• What you need to do:
Below are records; count the lines among them that include the string "Focus", and state only the number.

• Record extracts:
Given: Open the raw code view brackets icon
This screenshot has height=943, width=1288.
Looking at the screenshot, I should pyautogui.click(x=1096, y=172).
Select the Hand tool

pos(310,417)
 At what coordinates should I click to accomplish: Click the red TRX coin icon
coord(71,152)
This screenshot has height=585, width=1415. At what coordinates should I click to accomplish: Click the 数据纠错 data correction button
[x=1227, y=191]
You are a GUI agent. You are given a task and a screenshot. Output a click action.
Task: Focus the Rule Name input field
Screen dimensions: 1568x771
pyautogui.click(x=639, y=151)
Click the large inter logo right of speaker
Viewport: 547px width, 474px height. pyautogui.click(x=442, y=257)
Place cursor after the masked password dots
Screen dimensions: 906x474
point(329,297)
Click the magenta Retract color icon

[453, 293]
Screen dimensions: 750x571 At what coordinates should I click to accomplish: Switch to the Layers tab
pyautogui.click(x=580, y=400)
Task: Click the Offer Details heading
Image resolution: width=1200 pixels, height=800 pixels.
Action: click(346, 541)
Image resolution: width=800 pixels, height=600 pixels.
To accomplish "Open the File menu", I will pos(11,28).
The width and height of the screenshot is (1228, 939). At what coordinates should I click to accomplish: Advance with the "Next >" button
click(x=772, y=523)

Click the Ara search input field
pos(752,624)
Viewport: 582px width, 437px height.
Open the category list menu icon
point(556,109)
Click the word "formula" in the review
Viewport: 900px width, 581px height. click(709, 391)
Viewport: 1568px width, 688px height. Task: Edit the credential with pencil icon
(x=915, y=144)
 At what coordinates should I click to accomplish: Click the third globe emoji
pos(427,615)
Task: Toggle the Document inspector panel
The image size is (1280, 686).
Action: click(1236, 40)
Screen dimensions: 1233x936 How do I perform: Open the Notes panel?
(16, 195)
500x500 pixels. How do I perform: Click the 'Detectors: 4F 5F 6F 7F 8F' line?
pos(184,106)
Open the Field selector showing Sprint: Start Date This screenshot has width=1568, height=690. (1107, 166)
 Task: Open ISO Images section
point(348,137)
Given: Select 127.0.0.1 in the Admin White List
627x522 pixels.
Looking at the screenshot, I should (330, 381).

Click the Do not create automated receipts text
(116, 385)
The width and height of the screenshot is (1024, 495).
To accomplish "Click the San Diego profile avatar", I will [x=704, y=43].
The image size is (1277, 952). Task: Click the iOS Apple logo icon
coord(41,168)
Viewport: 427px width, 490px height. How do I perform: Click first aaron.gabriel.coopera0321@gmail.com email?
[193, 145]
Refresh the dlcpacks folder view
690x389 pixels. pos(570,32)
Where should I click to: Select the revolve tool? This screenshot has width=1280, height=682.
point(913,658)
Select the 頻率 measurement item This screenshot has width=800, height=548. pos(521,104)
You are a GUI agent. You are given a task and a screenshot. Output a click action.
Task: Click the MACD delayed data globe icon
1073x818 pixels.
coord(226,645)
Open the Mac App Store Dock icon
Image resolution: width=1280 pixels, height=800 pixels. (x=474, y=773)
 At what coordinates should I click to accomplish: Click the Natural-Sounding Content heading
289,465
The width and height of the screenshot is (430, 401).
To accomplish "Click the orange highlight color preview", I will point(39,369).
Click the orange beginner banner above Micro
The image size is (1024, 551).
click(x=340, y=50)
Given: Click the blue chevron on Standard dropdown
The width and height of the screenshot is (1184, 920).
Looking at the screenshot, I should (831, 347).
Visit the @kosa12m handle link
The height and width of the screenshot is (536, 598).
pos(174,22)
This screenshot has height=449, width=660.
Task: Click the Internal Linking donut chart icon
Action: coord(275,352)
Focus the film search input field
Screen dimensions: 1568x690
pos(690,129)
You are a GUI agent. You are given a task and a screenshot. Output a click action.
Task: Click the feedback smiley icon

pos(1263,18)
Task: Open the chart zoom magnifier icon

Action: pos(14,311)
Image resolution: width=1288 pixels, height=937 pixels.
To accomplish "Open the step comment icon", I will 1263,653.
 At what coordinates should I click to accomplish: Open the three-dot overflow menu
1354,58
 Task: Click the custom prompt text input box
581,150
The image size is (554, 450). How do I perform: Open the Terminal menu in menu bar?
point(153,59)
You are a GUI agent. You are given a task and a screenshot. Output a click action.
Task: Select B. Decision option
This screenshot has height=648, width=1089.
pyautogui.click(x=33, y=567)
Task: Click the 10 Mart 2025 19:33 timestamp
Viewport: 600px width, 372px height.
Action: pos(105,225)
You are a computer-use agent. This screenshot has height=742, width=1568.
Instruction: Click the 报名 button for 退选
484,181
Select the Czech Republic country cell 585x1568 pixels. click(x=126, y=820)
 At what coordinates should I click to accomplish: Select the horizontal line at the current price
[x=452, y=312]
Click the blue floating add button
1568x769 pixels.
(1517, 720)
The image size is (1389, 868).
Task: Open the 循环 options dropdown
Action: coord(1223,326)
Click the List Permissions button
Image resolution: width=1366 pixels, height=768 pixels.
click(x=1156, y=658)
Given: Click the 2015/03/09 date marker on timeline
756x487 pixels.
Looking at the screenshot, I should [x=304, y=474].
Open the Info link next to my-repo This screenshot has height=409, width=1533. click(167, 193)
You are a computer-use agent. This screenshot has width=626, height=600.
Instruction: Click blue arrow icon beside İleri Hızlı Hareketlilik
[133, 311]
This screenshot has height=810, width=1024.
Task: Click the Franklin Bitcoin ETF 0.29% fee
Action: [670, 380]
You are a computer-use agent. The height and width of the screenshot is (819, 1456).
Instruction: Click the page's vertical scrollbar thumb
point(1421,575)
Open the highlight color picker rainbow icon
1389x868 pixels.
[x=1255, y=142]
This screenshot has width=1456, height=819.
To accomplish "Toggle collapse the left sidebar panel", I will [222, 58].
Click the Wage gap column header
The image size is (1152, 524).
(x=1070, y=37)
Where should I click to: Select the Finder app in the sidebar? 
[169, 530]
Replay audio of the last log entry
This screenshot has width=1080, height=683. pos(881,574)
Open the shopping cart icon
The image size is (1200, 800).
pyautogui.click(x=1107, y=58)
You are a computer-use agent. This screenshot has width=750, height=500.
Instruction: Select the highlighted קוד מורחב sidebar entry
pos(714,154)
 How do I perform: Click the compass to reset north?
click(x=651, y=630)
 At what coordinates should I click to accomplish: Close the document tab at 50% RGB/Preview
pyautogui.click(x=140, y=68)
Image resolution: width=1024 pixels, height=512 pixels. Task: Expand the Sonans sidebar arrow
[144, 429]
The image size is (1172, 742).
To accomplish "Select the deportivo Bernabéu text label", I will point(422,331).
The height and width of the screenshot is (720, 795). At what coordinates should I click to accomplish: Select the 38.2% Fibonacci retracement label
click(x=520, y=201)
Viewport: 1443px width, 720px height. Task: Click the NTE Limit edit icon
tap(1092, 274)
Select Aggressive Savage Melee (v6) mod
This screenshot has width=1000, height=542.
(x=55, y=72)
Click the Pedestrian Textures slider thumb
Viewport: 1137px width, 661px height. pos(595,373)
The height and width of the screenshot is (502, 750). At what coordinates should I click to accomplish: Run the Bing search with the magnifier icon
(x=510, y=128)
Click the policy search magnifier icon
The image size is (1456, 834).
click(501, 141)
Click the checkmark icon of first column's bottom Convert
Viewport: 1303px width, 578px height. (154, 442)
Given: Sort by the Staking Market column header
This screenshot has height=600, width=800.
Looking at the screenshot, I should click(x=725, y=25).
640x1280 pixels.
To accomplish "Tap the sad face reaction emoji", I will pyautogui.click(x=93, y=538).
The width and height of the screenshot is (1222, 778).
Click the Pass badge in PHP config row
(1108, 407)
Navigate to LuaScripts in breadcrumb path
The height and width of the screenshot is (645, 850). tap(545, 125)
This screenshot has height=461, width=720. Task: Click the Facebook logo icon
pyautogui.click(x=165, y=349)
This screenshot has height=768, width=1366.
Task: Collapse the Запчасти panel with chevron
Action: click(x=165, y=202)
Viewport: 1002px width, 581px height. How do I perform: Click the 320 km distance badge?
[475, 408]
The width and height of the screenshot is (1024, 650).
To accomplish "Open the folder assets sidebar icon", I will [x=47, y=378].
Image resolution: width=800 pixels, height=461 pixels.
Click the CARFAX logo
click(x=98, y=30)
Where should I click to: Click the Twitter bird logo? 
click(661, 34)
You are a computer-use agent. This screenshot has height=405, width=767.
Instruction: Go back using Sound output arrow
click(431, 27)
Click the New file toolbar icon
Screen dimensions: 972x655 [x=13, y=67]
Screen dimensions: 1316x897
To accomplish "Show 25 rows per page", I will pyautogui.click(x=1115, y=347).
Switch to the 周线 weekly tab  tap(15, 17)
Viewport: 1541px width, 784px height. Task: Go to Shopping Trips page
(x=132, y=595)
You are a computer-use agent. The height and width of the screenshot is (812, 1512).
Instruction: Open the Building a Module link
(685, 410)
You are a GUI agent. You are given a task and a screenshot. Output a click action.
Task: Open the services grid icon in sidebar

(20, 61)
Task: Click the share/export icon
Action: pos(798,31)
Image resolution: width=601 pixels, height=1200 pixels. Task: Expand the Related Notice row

• Response area:
2